Using differential drive mode, i.e. driving without IK is unfair to people not using the ROS stack. Because the real duckiebots have Dynamics that are captured in the robot calibration files and not in the simulator. Therefore we agreed that it's more unifying to just apply the IK of each known robot before handing over the control to the agent. That and also real cars steer with vel+omega.
Not sure I follow. The real Duckiebots have access only to commands not to true vel+omega. In the simulator, the Duckiebot can work with either wheel commands or vel+omega. There is no limitation that I currently see. The simulator is quite flexible. The calibration file of a robot is assumed to be known in the simulator and saved through some parameters in the environment. That is what the inverse kinematics in function "step" (https://github.com/duckietown/gym-duckietown/blob/master/gym_duckietown/envs/duckietown_env.py) is doing. Additionally the calibration uncertainty is actually an important part of training that does not need to be hidden in the agent. The way I ran into this was that during imitation learning from logs, the actual input and output points of the pipeline are images as inputs and commands as outputs. There are ways of shortening that pipeline to vel+omega but that adds a module that may or may not be used. The goal for me is to make sure that the simulator matches the reality of Duckiebots. For Duckiebots we cannot assume to always have a topic for velocity+omega but we certainly always will have commands for any meaningful activity.
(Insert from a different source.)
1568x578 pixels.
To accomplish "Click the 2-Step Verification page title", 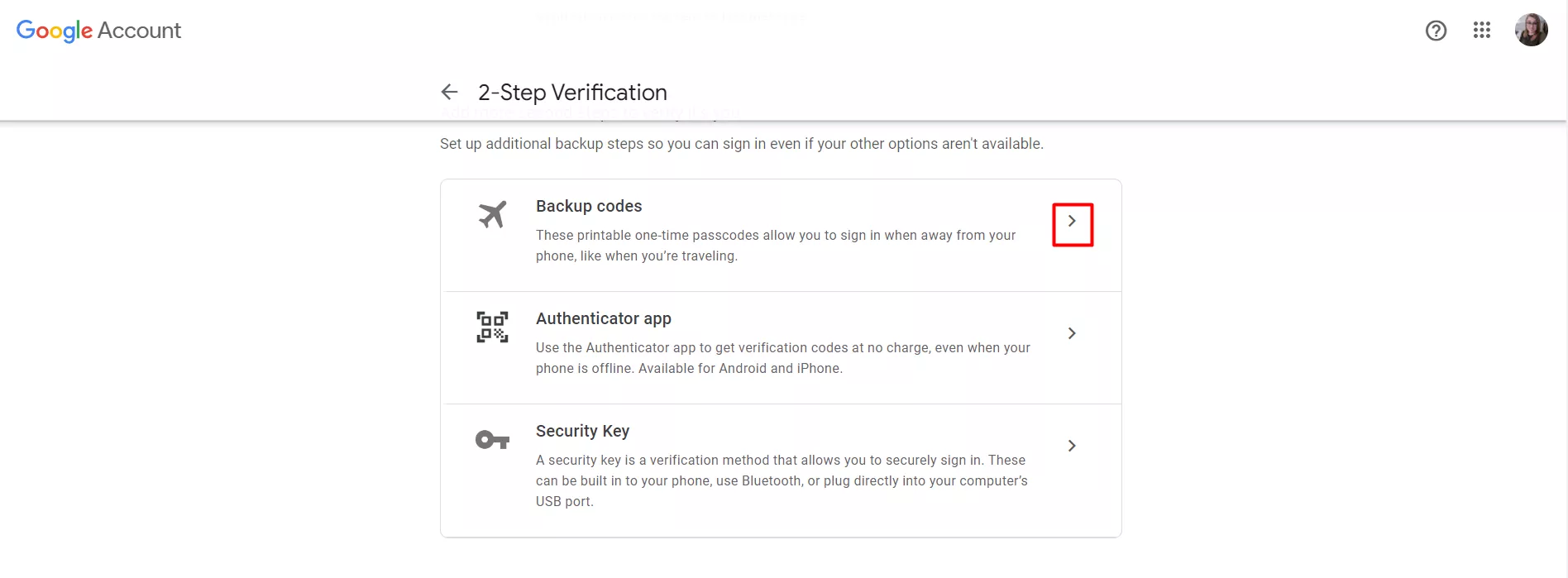I will click(x=572, y=93).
So, what is it exactly that you would change in the simulator?
Good question. All I would do is move the inverse kinematics in the "step" function https://github.com/duckietown/gym-duckietown/blob/master/gym_duckietown/envs/duckietown_env.py to a separate function outside of step, except perhaps the maximum-minimum limitations of the commands. The existing code using "vel-omega" would run the exact same way, with the difference that this new inverse kinematics function would be called before passing the actions to "step". That way anyone who wants to use this function can but is not required to do so.
So, what you want is to have a "mode", for the simulator to accept both kinds of actions.
I guess yes and no. The actions ideally would be commands to the wheels. However we would provide a parameterized (with self.k, baseline, etc.) function that can transform vel-omega to those wheel commands. If one wants to learn a pipeline from image to vel-omega one would then also call this "inverse-kinematics" function to map this to wheel commands.
I used to have the conversion to velocity+omega as an OpenAI Gym wrapper. We could go back to that design.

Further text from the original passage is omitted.